«Eros Journal»: érotisme et funambulisme

Alors que David Pressault avait l’intention d’aborder l’éros sans se cantonner à la sexualité, c’est bien pourtant cet aspect qui nous paraîtra prédominant dans Eros Journal. Le thème pourrait paraître scabreux quand l’heure est encore et toujours à l’hypersexualisation, et que l’actualité est tristement aux scandales d’agressions et d’abus de pouvoir. Cependant, en convoquant stéréotypes et fétiches sur scène, David Pressault et son sextuor livrent une pièce toute en souplesse où s’incarnent les pulsions et fantasmes libidineux. Se faisant, ils parviennent à toucher à la part lumineuse de l’éros dans un équilibre et une rare égalité entre les sexes en scène quand il est question d’érotisme et de devenir miroir des désirs.
Les danseurs communiquent avec efficacité leurs plaisirs à incarner des personnages de l’imaginaire collectif dans un défilé ayant court dans un couloir de lumière encadrant la scène. Sur des trames musicales punchées, de manière circulaire, les entrées et sorties se font devant et derrière un écran où apparaissent les courbes vaginales et phalliques abstraites signées par l’artiste visuel Gareth Bate, collant parfaitement à l’ambiance. Dans cette zone de liberté, apparaissent et se dérobent une panoplie d’images. L’oeil attrape au passage les déhanchements de Kimberley De Jong et Karina Iraola en top-modèle avec leurs fameuses mimiques, les acrobaties en spandex de Dany Desjardins comme dans un show de talent et ses incarnations d’homme-chat, le lip-sync d’Angie Cheng en star de la pop, les hauts talons rouges de Gabriel Painchaud en drag paradoxal et la simplicité de Daniel Soulières en costume et chapeau noir qui jure drôlement avec l’exubérance de ses comparses.
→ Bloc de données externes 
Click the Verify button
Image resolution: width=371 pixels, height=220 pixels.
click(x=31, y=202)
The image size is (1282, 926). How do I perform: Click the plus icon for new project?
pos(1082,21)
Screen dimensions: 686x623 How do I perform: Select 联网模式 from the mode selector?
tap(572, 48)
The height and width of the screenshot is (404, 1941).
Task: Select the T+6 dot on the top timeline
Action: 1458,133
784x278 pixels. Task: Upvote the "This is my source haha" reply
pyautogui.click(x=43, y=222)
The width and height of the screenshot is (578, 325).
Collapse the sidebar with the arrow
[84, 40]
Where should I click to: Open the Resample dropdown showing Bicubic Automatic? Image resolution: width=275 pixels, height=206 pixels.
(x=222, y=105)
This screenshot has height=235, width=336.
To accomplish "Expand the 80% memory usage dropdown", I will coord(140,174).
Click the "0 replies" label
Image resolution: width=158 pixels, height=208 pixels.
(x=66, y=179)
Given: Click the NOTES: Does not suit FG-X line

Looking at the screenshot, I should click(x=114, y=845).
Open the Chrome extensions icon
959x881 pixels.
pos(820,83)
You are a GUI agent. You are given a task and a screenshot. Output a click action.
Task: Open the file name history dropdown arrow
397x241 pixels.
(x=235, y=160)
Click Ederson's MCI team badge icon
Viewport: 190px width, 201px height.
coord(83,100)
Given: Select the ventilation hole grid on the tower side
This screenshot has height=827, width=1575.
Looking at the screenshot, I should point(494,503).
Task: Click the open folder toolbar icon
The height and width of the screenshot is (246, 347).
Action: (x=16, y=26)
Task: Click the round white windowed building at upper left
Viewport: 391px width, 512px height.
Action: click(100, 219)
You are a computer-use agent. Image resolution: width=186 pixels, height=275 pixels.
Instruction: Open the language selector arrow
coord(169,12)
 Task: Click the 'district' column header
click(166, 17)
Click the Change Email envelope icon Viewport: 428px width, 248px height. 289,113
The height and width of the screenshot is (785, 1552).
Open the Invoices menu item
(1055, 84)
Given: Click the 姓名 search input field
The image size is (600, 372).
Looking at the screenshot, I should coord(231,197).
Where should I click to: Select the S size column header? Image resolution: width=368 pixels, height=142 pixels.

Dans la forme que prend ce défilé, jouant sur l’accumulation des figures pour déjouer et désamorcer les stéréotypes de façon légère, on pense à Make Banana Cry d’Andrew Tay et Stephen Thompson, vu au MAI l’année passée. L’effet d’inattendu captive alors qu’entrent en jeu des accessoires et costumes incongrus, dont de petites perles comme la robe balloune en forme de pis de vache qu’Angie Cheng fait trembloter et l’apparition de Kimberley De Jong et ses chants de sirène au-delà du quatrième mur dans une grande proximité avec certains spectateurs.
Succédant à la dynamique du cat-walk, les solos, duos et corps à corps évoluent équilibrés, mais comme sur un fil. Au-dessus des tableaux d’étreintes et de luttes sensuelles planent les rapports de pouvoir : de maître ou maîtresse à esclave, de dominant à soumis, de celui ou celle qui contrôle à celui ou celle qui lâche prise. Les rôles s’inversent, se renversent et s’interchangent alors que le consentement a toujours le dernier mot. La tendresse inscrite à même les gestes tue dans l’oeuf tout élan de brutalité.
Alors qu’on plonge dans l’oeuvre, peu à peu Eros Journal gagne en complexité et en nuances. Dans une des séquences finales, l’image de deux êtres qui s’appuient l’un sur l’autre pour pouvoir mieux avancer ensemble capte l’attention : sorte de métaphore du couple, à mille lieues des dynamiques rabâchées de l’amour-haine et de l’aliénation, offrant une vision de rapport d’entraide et de soutien mutuel, d’amour dans l’acceptation d’autrui, au-delà de la sexualité et de la pression orientée vers l’autre pour le transformer en son objet de désir.
Bien sûr, dans cette mouvance d’aborder l’amour, les désirs et la sexualité en scène, on aura vu des démarches aller plus loin pour déjouer la lourdeur des carcans. Des approches plus osées et inédites — on pense notamment au Flamand Pieter Ampe et à la Danoise Mette Ingvartsen —, mais ça n’enlève rien à la pertinence d’Eros Journal et au plaisir mêlé de réflexions qui cheminent de la scène jusqu’au siège du spectateur assis dans le noir, doucement, très doucement provoqué, jamais jusqu’au malaise.